The engine now starts.I have read previous posts and have the middle screw all the way in, and the other two at 1 - 2 turns out.

It starts when choked, and then immediately moving the choke off increses the revs to a usable level. When I open the throttle the engine bogs down, and unless release it stalls.

What are my next steps to getting this running sweet please.

I'm only a beginner, and am using this as a project to increase my knowledge


----------



## griffin1854 (Nov 5, 2009)

Also, what spark plug should be in it.Just want to check it is the correct one.


----------



## rotti1968 (Apr 26, 2009)

griffin1854 said:


> Also, what spark plug should be in it.Just want to check it is the correct one.


ngk bmr6a is what you need for the plug


----------



## 30yearTech (Sep 14, 2006)

The silver colored screw with the knurled edge is the idle stop screw, the larger brass colored screw is the high speed and the smaller one is the air bleed screw. The air bleed screw should be screwed all the way in. Try 2 turns out from seat on the high speed and see if it will run.


----------



## griffin1854 (Nov 5, 2009)

Thank you for the responses, I will try adjusting the high speed, and report back.

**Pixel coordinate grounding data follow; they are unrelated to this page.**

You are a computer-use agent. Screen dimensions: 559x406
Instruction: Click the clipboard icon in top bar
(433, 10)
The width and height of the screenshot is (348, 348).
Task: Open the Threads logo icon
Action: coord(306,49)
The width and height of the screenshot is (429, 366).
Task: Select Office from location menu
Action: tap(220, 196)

As I said, I am a novice at this, would an incorrect spark plug cause the problems I am experiencing? Also I am using fuel that was already in it, would a richer/leaner mix also cause these?


----------



## hdman97 (May 25, 2006)

try some fresh fuel with the correct mix,who knows how old the fuel in it is. 
I don't think the spark plug would give you this kind of problem.


----------